Quando acabar o maluco sou eu
Por Bráulio Tavares Em: 11/08/2011, às 21H10
[Bráulio Tavares]
Sou maluco? Tudo bem, então sou maluco. Maluco porque quando tinha 12 anos improvisei uma bicicleta com duas rodas traseiras porque eu caía muito e na vizinhança mangavam de mim. Concluí que precisava de mais estabilidade, correto? Não ficou cem por cento, eu não tinha ideia de como é difícil cortar e soldar metal, usei material de segunda mão, continuei caindo e mangaram mais ainda. Dizem que sou maluco.
Na verdade já diziam antes, inclusive os professores. A professora de Português me botou de castigo porque eu disse que só quem liga para a diferença entre preposição e conjunção é professor de Português. Me perguntou o que eu queria ser na vida. Eu disse: “Tudo, menos professor de Português”. Não que o professor de Matemática escapasse. Passei um fim de semana debruçado na mesa, aos 14 anos, com uma descoberta que fiz. Vocês já repararam que a diferença entre os quadrados dos números naturais sucessivos são os números ímpares sucessivos? Vejam os quadrados: 1, 4, 9, 16, 25, 36, 49... Confere? Veja as diferenças entre eles: 3, 5, 7, 9, 11, 13... Confere? Mostrei àquela anta de óculos, ele leu minhas folhas de anotações e rasgou, dizendo: “Zero. Você é maluco. Eu não mandei fazer isto, mandei praticar raiz quadrada”.

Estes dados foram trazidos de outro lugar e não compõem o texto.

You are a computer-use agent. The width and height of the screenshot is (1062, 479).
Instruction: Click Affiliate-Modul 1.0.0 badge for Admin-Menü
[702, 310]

Não vou fazer uma lista completa, não sou maluco. Namoradas? Eu perdoo porque sou um cara romântico e de bom gosto, só me apaixono por mulher linda. Perdoei Norminha quando ela me deixou dizendo que estava cansada de tentar técnicas telepáticas, estava começando a pensar coisas que não eram da cabeça dela, e nunca mais falou comigo. (Não precisa. Há onze anos leio o pensamento dela e me divirto de montão.) Perdoei Selma quando me trocou por Vélber da Recebedoria, porque eu desenhei pra ela um vestido (nem existia velcro naquele tempo!) que bastava um puxão na direção certa pra sair todinho de uma vez. Disse que eu era maluco e que se tinha jeito pra figurinista é porque eu devia ser gay. Perdoei Dulce que não queria dormir na cama que eu construí (dizia: “isso nunca foi cama nem aqui nem na China”), Laura porque tudo bem, aquele remédio que matou o bassê dela era uma dosagem experimental (reduzi desde então). E a todas eu dizia: “Sou maluco é por você, vem cá, deixa de ser linda”.

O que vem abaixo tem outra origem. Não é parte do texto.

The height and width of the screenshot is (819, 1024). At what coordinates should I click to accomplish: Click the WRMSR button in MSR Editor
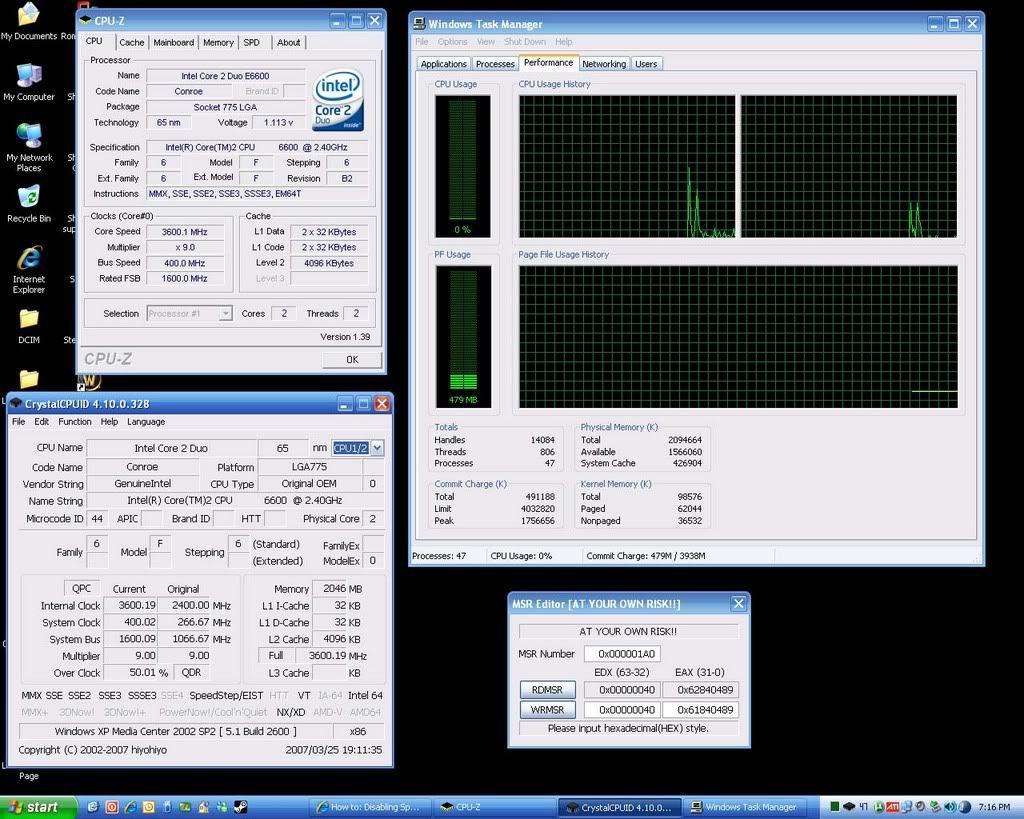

E assim caminha a humanidade. Agora estou com 37 anos e continuam me chamando de maluco. Porque pendurei o celular (que eu vivia esquecendo) num cordão ao pescoço. Porque tatuei no lado de dentro do braço que sou alérgico a AAS. Porque descobri um jeito de pintar a óleo e manipular as cores no microondas. Porque peguei um software combinatório, entrei no banco de dados e criei um sistema de justapor temas e estilos para criar histórias. Porque estou escrevendo quatro autobiografias diferentes e verdadeiras, uma página por dia. Ora que diabo, a vida tem mais soluções do que problemas, a prova disso é que vocês vivem se queixando e eu sou o único homem verdadeiramente feliz.